Given the plight of Waratahs rugby, an organisation in descent before Rob Penney’s appointment in late 2019, it became apparent that the constant gnashing of teeth, pulling at the skivvy-neck coupled with the patting of the ever-perspiring brow became too much for the ‘Deep Thinkers of Daceyville’ and subsequently the likeable Cantabrian became yesterday’s man.
But for whom has he made way for?
Could it, or should it, be yesterday’s hero Michael Cheika?
But firstly, who would want to coach the Waratahs given their current predicament and short-to-mid-term prospects?
The Penney tenure should be a clear warning to all despite what explanations and excuses the current Waratahs administration may proffer. Being appointed head coach of the Waratahs in this environment is akin to winning a ticket on the Titanic!
As I wrote for RugbyPass in 2020: “Taking over from his fellow Cantabrian Daryl Gibson, Penney has accepted arguably the toughest coaching role in Australian provincial rugby.
“He has the unenviable task of implementing his playing style and regime in a decidedly politicised organisation, operating in an exceedingly competitive professional sports market that subsequently demands success yesterday.

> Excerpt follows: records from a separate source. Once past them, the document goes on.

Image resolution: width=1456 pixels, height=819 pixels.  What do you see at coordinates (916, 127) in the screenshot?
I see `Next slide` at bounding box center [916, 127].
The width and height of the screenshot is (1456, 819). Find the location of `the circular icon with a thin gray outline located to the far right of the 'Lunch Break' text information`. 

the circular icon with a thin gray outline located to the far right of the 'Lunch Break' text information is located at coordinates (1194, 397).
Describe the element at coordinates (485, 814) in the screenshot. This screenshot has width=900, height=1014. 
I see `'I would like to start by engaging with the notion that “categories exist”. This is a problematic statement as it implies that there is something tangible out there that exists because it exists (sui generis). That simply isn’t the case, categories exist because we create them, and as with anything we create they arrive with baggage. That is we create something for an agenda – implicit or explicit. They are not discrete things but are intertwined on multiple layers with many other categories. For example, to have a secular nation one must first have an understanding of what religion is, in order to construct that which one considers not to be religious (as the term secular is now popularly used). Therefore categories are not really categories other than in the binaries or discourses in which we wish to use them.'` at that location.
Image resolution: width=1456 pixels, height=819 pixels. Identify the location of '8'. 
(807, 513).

“Penney, and his fellow coaches in former Wallabies Matt Cockbain, Mark Bell and Chris Whittaker, find themselves is in a transitional period for Waratahs rugby, and the transition is not a word immediately synonymous with instant success.

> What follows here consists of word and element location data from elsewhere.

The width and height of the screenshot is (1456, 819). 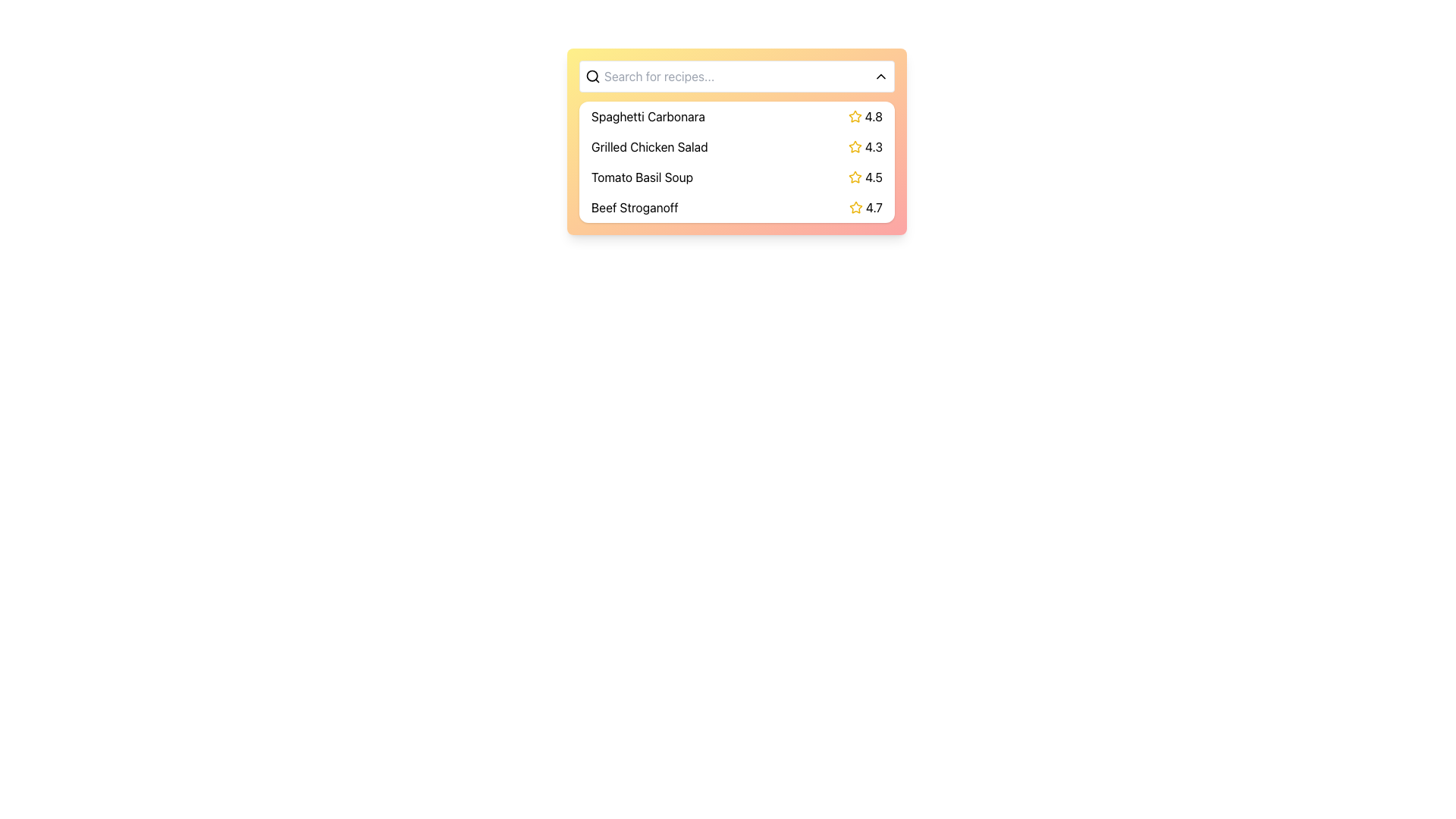 What do you see at coordinates (736, 162) in the screenshot?
I see `the third menu item in the list` at bounding box center [736, 162].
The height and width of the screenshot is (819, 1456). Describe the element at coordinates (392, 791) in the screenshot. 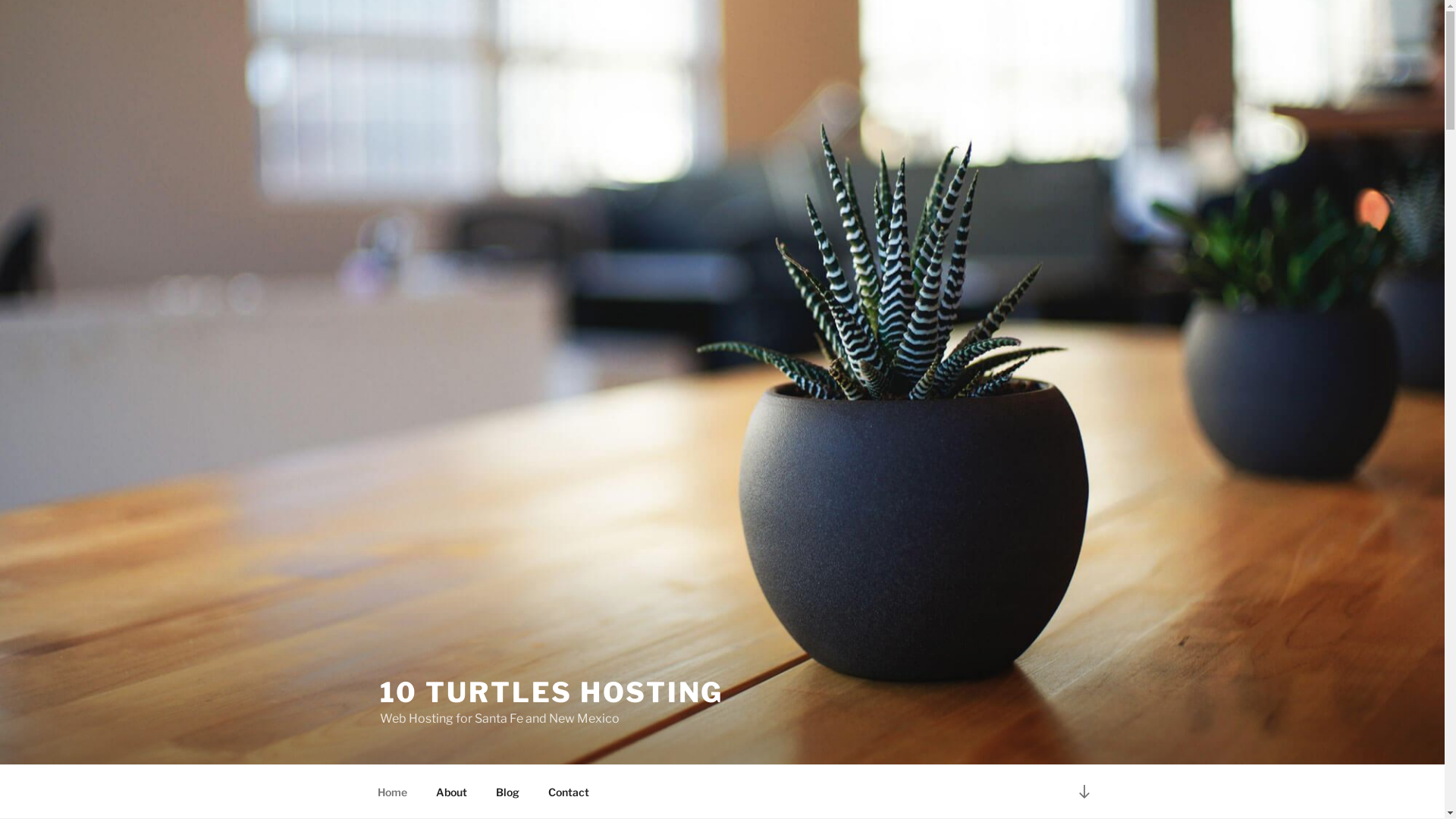

I see `'Home'` at that location.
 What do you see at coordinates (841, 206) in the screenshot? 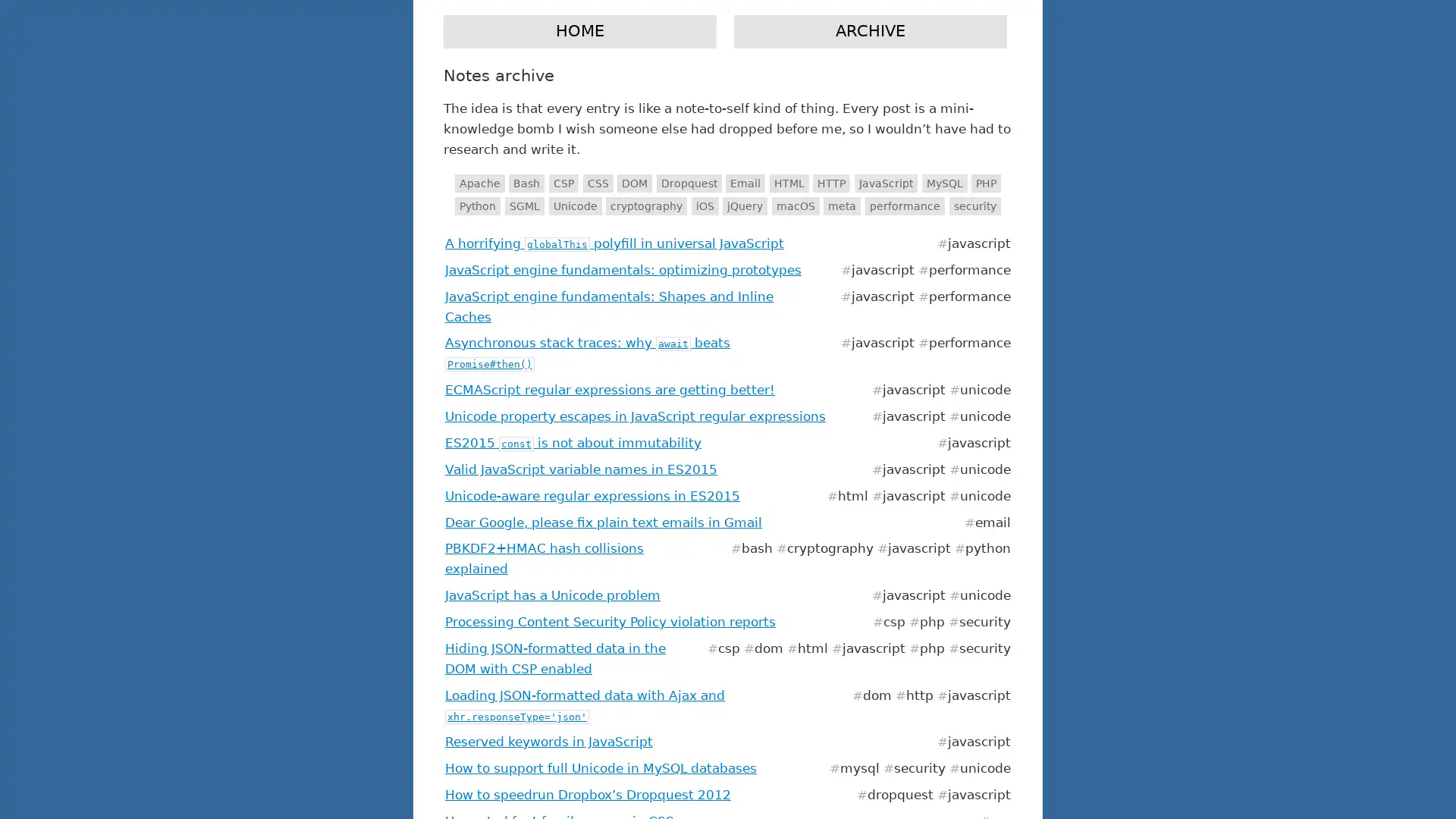
I see `meta` at bounding box center [841, 206].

“Penney must learn to play the politics while also balancing the head coaching role if he is to see out his three-year contract as he has no history or power base to draw support from if the Waratahs falter early in his tenure. The pressure is on from day one.”
The only person robust enough to manage the ‘Deep Thinkers of Daceyville’ is Cheika, and he, of course, is a Waratahs insider, if not Waratahs royalty. I suggest he is what they are looking for and I suggest he knows it.

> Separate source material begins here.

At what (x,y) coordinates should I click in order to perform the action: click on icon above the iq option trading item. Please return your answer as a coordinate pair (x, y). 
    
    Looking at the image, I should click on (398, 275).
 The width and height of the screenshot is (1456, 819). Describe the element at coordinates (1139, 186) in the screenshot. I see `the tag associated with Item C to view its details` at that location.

The former Waratahs and Wallabies coach made it known in December last year that he still harbours ambitions to coach and if he truly desired to coach the Wallabies again this is the opportunity for him to re-establish himself in the Australian game.
— RugbyPass (@RugbyPass) March 29, 2021
The circumstances at the Waratahs are almost parallel to those of Rugby Australia [RA] in late 2014 when Cheika was initially appointed as Wallabies coach.
RA was on unsteady ground after the untimely departure of Ewen McKenzie and Cheika brought order from chaos in a near messianic way.
It appeared then-RA chief executive Bill Pulver did whatever he had to do to get Cheika to put pen-to-paper, but it came at a cost.
It is understood Cheika subsequently wielded significant power in the halls of RA during most of his tenure until that was somewhat curtailed by then-CEO Raelene Castle, who brought in now-director of rugby Scott Johnson to oversee Michael Cheika in the later years.
It would be fair to say the Cheika-Johnson-Castle relationship was not a harmonious one and it failed to produce results with the Wallabies exiting the 2019 Rugby World Cup after being soundly defeated by England in the quarter-finals and leaving Australian rugby in a smouldering heap that has taken some time to extinguish.
The crux of the issue is that the Waratahs need Michael Cheika now, but RA does not.
— RugbyPass (@RugbyPass) March 29, 2021
It would be nonsense to suggest that Michael Cheika could coach the Waratahs again and not have to work in some capacity with incumbent Wallabies coach Dave Rennie and Johnson both of whom were Castle appointees and lieutenants.
Therein lies the anxiety and the intrigue considering the understood acrimony in the Castle-Cheika relationship.
At a time where Australian rugby appears to be finding some traction, the blistering issue is the Waratahs. Australian rugby needs their side in the Sydney sporting market to be successful if rugby is to continue a resurgence in Australia.
Yet, the answer to that problem could be in itself a problem to the broader Australian game as Cheika distinctly is his own man and his way does not appear conducive to that of the Rennie-Johnson era thus far.
As Cheika told The Times in 2020: “In a footy team there can only be one boss, that’s all there is to it.”
RA chairman Hamish McLennan and CEO Andy Marinos would certainly have a challenge on their hands if New South Wales were to usher in the second coming of Cheika, but Waratahs are in need of their messiah now more than ever.